Исходный текст
Зараза

               
               Зараза
   Я цежу это слово сквозь свои зубные протезы и сжимаю свои рабоче-крестьянские кулаки. Не хочу, чтобы мои правнуки видели меня в эти моменты. Но я читаю и читаю о жертвах сталинских репрессий и не могу сдержать злости. Зараза – это самое сильное в русском языке ругательство, которое я могу себе позволить, матом я не ругаюсь, не приучена. Я читаю о временах становления советской власти, построения социализма и постоянно натыкаюсь на новые и новые имена репрессированных, замученных, расстрелянных. Писатели, поэты. Поэтов-то за что? Артисты (!) – а этих за что? Ученые, ученые, ученые. Просто рабочие и крестьяне. Дети!!! Партийное и советское руководство. Военные! Маршалы и генералы….Теперь все реабилитированы….
    Мне давно известно имя Николай Николаевич Урванцев. Исследователь Севера. Он обследовал побережье Таймыра и Таймыр. Острова Северного Ледовитого океана. Изучил месторождение норильского никеля, открыл залежи каменного угля, возглавлял экспедицию по разведке нефти в Северной Сибири. Изучить подробно его биографию мне пришлось в связи с работой над книгой «Повесть о Мангазее». Эту книгу мы написали авторским коллективом: Лола М.В., Болин А.В., Мангазеев И.В., Трубин Д.В. для того, чтобы напомнить людям о стране «Мангазея» и древнем городе «Мангазея Златокипящая». Полуостров Таймыр был когда-то частью мангазейского уезда. Н.Н.Урванцев - орденоносец, профессор, известный на весь мир ученый. В 1938 году осужден на 15 лет исправительных лагерей. ИСПРАВИТЕЛЬНЫХ! Нашли, кого исправлять. Что же делать тогда с остальным населением Советского Союза?!
   Остальное население, кто под конвоем, кто в качестве вольнонаемных, в руках с лопатой и тачкой, строило социализм. Одним из объектов строительства была Великая Северная магистраль – железная дорога между Салехардом и Игаркой. На земле Мангазея – так в старину называли это место - развернулась Великая стройка. У нас все было «Великое»: Великий Сталин, Великий Советский народ, Великие стройки коммунизма, даже кровавую бойню, унесшую миллионы людей, назвали Великой Отечественной Войной. Великая стройка Великой Северной магистрали велась с двух концов: от Салехарда и от Игарки. Это были поистине Великие мучения для 40 тысяч заключенных и стольких же вольнонаемных людей. Многие и многие погибли от непосильного труда, голода и непереносимых климатических условий. (Сорок тысяч заключенных – это единовременно, одни умирали, других присылали на место умерших). Дорогу стали звать «дорогой на костях». Очевидцы уверяли, что под каждой шпалой – труп человека. Теперь Северную магистраль зовут «Мертвая дорога». Строительство, выполненное на 80%, со смертью Сталина было прекращено. Перепоясала Мертвая дорога страну Мангазею прямо по середине, и осталась лежать памятником себе самой, постепенно утопая в болотных топях, зарастая лесом, корячась ржавым железом рельсов, различных механизмов, паровозов и вагонов. По всей трассе несостоявшейся дороги – постройки, обнесенные колючей проволокой – «колонны», так назывались лагеря заключенных. Тоже разрушаются под воздействием климата и времени.

Блок данных
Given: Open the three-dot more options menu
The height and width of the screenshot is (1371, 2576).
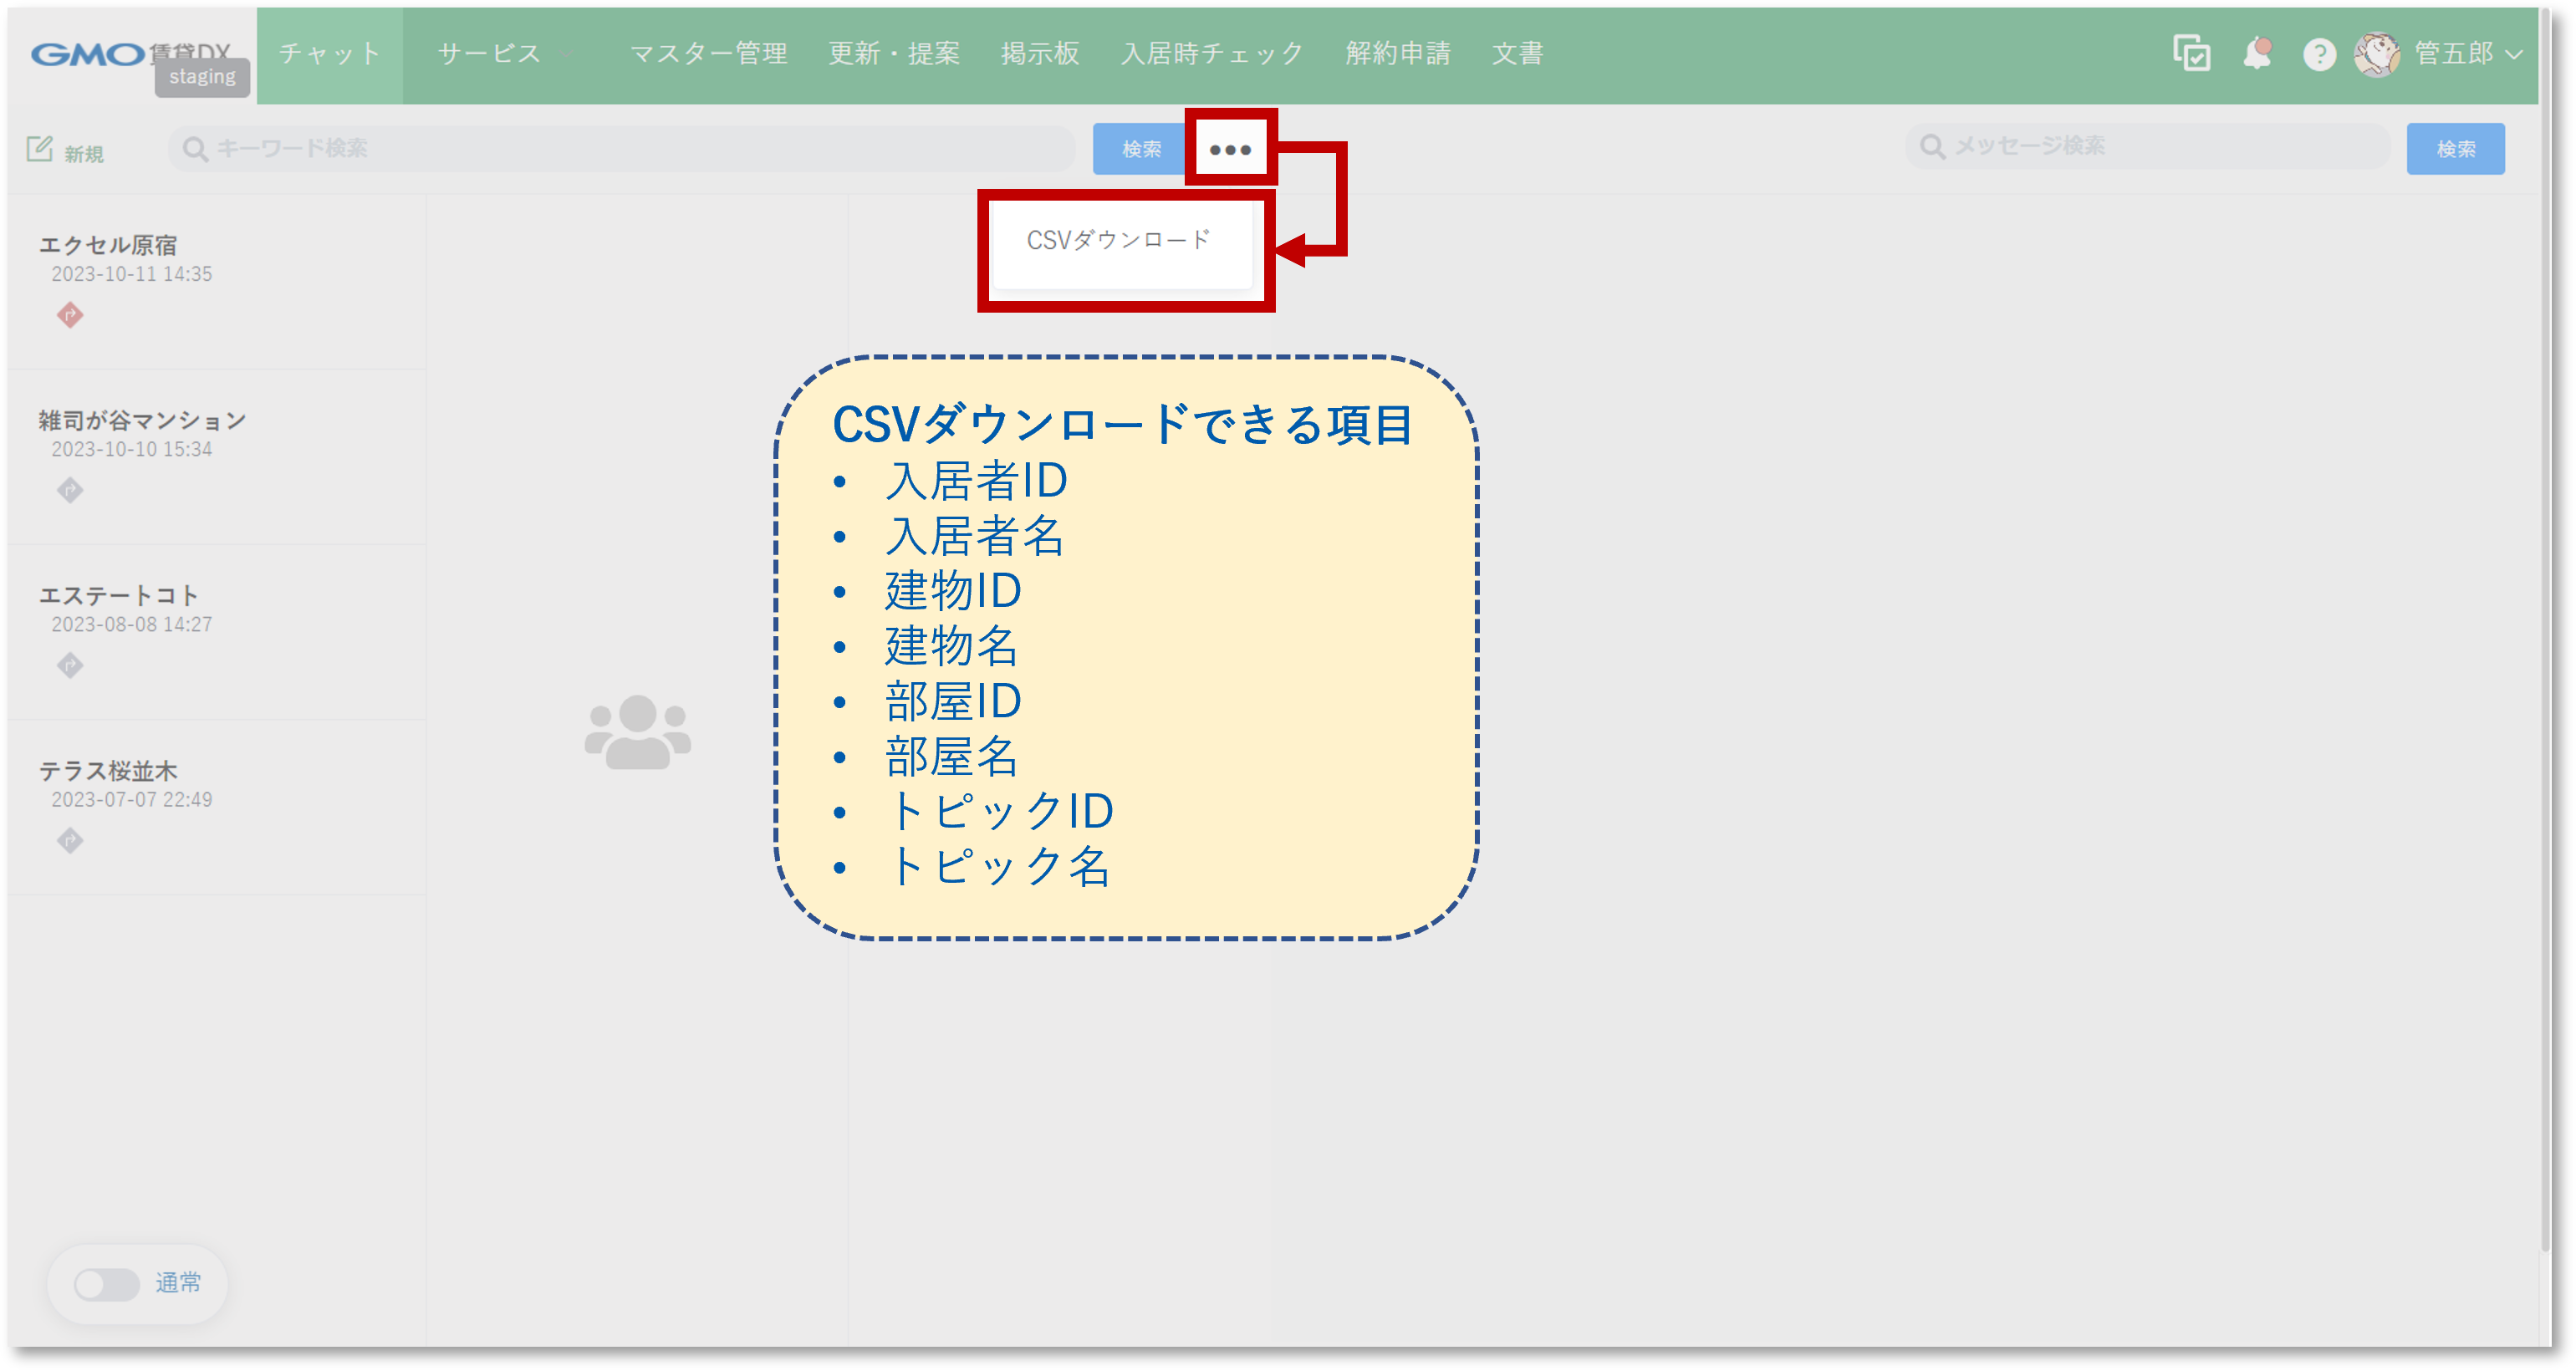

Задание
Повторите дословно фрагмент исходного текста, начиная со слов «Мне давно известно» и далее вплоть до слов «населением Советского Союза?!» включительно.

Решение задачи
Мне давно известно имя Николай Николаевич Урванцев. Исследователь Севера. Он обследовал побережье Таймыра и Таймыр. Острова Северного Ледовитого океана. Изучил месторождение норильского никеля, открыл залежи каменного угля, возглавлял экспедицию по разведке нефти в Северной Сибири. Изучить подробно его биографию мне пришлось в связи с работой над книгой «Повесть о Мангазее». Эту книгу мы написали авторским коллективом: Лола М.В., Болин А.В., Мангазеев И.В., Трубин Д.В. для того, чтобы напомнить людям о стране «Мангазея» и древнем городе «Мангазея Златокипящая». Полуостров Таймыр был когда-то частью мангазейского уезда. Н.Н.Урванцев - орденоносец, профессор, известный на весь мир ученый. В 1938 году осужден на 15 лет исправительных лагерей. ИСПРАВИТЕЛЬНЫХ! Нашли, кого исправлять. Что же делать тогда с остальным населением Советского Союза?!